Omar Hajj è il capo del villaggio di Wajjid. All’età di 54 anni, ha avuto 15 figli. Si trova di fronte al dispensario del suo villaggio, il cui tetto è stato collegato a un serbatoio d’acqua da 10.000 litri. “La stagione delle piogge dovrebbe iniziare presto. Almeno, questo è ciò che speriamo,” sospira.
“Questo è il terzo anno in cui mancano le piogge, ma dobbiamo essere preparati per la loro eventuale venuta. I tubi che installiamo reindirizzeranno la pioggia al serbatoio. Per ora, non c’è acqua e dobbiamo portarla dal fiume Shebelle.”
A 45 minuti da Gode, la città principale del distretto, il villaggio di Wajjid comprende una trentina di tukul, case coniche fatte di rami. A causa della siccità, la sabbia ha invaso le strade già polverose, rendendo difficile l’accesso alla zona. “Non possiamo usare camion per portare l’acqua alle cliniche, sono troppo pesanti e finiranno per impantanarsi nella sabbia. Usiamo Muhammad e il suo asino per andare a prendere l’acqua dal fiume”, dice Omar.
Ogni settimana, un carro trainato da un asino porta 400 litri d’acqua, essenziali per il funzionamento del dispensario. L’acqua è usata anche per rilevare i sintomi della malnutrizione: per valutare l’appetito dei bambini, gli operatori sanitari danno loro una razione di cibo terapeutico pronto all’uso, una pasta densa, e molta acqua.
L’acqua arriva direttamente dal fiume, che dista pochi chilometri, e una volta in loco dev’essere trattata con il cloro prima di essere utilizzata.
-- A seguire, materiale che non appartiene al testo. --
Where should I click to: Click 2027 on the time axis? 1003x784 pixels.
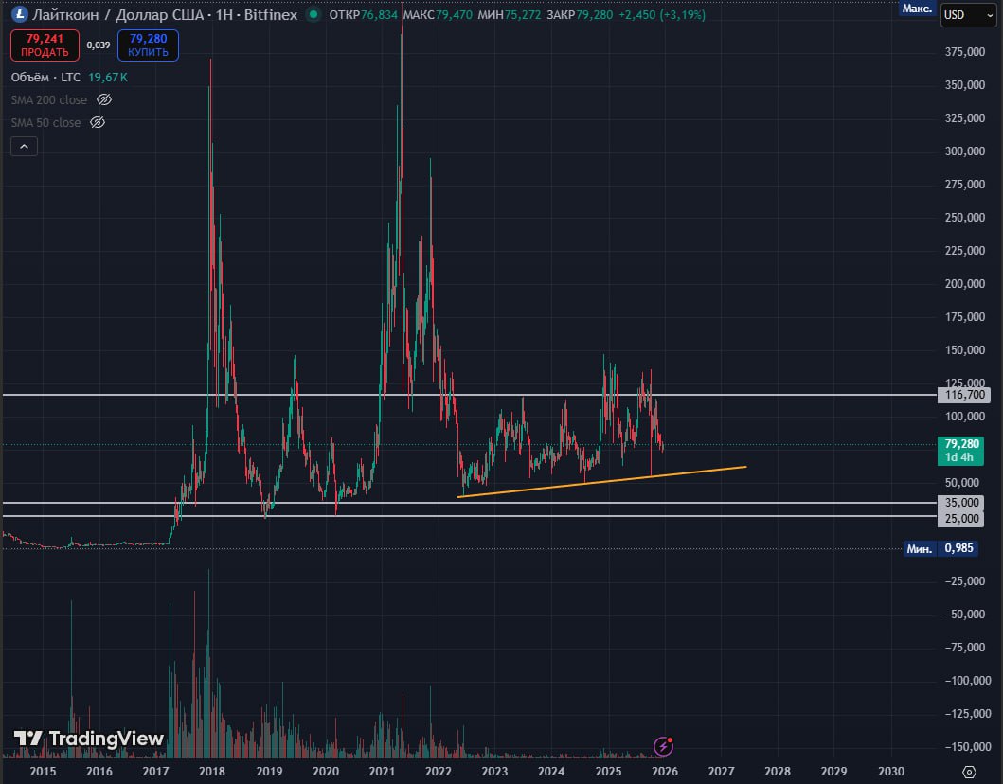722,772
“Uno dei miei figli è in cura per la malnutrizione in questa clinica, così come la mia seconda moglie, che è incinta. Siamo piccoli agricoltori: condividiamo una pompa con 28 dei nostri vicini. Cerchiamo di diversificare le nostre colture alimentari con pomodori e mais, ma raccogliamo solo per il nostro consumo e non facciamo soldi. “
Sulla strada per il villaggio, l’auto di Azione Contro la Fame passa sopra i canali in costruzione che si trovano a un metro dal suolo, ogni 200 metri. Per combattere la siccità e espandere l’agricoltura su larga scala, il governo sta costruendo un sistema di irrigazione dal fiume Shebelle.
“Abbiamo bisogno di costruire soluzioni sostenibili e aumentare la resilienza della comunità. La regione somala è in una crisi che dura da troppo tempo. Possiamo chiamarla una situazione di emergenza, ma ciò che è necessario sono soluzioni a lungo termine.” dice Aurélie Carmeille, Direttrice Paese di Azione Contro la Fame in Etiopia.
A causa della crisi in atto, il raggio di risposta alle emergenze di Azione Contro la Fame è raddoppiato, anche grazie al sostegno della direzione generale per la protezione civile e gli aiuti umanitari europei (ECHO) della Commissione europea, il Fondo umanitario etiopico (EHF), l’Ufficio statunitense per l’assistenza ai disastri esteri (OFDA) e il Programma alimentare mondiale.